Around 45 pottery vessels have been found at the sites, divided between two ornamental traditions, one featuring prickled incised indentation, and the other flatter type stamped with combs. The incised type may be slightly older, but are roughly contemporaneous, as the two have been found together in some pit houses. Although pottery was traditionally associated with Neolithic agrarians, Western Siberian and East Asian Stone Age sites have increasingly yielded examples of hunter-gatherer pottery.
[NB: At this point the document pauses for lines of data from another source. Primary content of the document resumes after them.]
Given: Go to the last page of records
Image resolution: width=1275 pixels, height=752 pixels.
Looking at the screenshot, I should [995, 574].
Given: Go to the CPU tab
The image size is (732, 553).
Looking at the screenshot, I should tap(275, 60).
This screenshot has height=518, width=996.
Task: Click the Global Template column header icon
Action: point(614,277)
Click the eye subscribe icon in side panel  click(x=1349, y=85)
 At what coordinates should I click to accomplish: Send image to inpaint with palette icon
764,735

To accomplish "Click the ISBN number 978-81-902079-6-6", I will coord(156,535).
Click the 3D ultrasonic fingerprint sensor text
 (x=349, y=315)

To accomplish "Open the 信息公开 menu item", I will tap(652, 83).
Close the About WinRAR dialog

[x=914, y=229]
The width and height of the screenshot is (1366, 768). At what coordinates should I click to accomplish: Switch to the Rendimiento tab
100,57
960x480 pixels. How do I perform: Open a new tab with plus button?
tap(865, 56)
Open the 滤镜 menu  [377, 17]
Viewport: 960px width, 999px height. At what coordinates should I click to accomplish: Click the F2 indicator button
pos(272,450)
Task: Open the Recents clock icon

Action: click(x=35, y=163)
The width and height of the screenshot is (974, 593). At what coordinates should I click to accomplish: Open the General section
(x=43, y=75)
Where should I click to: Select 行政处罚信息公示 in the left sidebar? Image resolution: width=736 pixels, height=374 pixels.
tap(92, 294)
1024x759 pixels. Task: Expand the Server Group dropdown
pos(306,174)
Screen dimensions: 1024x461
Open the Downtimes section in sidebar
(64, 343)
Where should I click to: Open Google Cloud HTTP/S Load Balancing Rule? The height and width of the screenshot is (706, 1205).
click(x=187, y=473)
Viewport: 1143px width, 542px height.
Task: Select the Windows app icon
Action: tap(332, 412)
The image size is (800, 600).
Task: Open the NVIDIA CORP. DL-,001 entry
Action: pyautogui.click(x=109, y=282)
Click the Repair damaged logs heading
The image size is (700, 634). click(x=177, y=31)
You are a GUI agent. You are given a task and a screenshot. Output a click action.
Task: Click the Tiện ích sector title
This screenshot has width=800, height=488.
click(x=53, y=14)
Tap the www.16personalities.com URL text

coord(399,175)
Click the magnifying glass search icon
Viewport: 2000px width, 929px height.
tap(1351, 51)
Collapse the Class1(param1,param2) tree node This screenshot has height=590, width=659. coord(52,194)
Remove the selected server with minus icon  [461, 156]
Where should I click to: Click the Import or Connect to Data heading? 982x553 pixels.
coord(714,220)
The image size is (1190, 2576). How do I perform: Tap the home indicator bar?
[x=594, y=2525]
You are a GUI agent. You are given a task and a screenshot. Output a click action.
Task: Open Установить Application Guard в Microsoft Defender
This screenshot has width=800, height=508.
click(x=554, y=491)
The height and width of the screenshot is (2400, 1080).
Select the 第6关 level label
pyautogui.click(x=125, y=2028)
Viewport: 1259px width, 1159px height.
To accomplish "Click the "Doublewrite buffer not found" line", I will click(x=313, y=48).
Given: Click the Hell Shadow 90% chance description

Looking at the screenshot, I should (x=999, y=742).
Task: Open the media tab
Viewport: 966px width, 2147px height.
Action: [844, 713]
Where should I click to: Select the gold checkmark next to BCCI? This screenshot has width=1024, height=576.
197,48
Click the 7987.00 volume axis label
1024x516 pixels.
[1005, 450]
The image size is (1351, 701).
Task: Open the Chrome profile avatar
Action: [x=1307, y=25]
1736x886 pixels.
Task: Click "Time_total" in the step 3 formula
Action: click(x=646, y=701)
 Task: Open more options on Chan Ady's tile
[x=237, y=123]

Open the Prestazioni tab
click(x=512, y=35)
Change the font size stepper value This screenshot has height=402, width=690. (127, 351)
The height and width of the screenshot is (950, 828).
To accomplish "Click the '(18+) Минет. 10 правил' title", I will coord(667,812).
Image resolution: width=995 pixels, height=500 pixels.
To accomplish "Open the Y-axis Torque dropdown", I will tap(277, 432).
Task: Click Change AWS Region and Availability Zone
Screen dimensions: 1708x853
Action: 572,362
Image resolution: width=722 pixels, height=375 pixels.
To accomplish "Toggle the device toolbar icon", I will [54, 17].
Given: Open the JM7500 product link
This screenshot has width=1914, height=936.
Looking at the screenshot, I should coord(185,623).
Various lithics have been found, including arrowheads. These were mainly fashioned from quartz, although some were made of flint or slate. A very small number of lithics made of stones such as sandstone, chalcedony, quartzite, and opoka have been found. Small calcined bone fragments of elk, reindeer, and beavers have been identified.

=== Related sites ===
A smaller neolithic site within the region, Kirip-Vis-Yugan-2, has been culturally linked to the Amnya complex due to the similarity of collected artifacts. Kirip-Vis-Yugan-2 consists of five pit houses, although no fortifications have been discovered. This site was occupied contemporaneously to the Amnya complex, during the 7th and 6th millennium BCE. Early Neolithic fortified sites in the region not linked to the Amnya culture include Kayukovo 2.

== Archaeology ==
The site was discovered in 1987 by V. N. Shirokov. Initial excavations on the site by V. M. Morozov and V. I. Stefanov took place from 1987 to 1989, with further excavations in 1993 and 2000 by a team led by Stefanov. In 2019, a team of Russian and German archaeologists led by L.L. Kosinskaya re-excavated the site, collecting charcoal samples for carbon dating. Alongside similar structures found in the pre-Columbian Americas, the Amnya complex and broader Western Siberian fortification-building tradition has increasingly informed study of fortifications built by hunter-gatherers. As well as the oldest known settlement of Northern Eurasia, the Amnya I fortification is one of the oldest known fortified settlements in the world, and the northernmost Stone Age fort.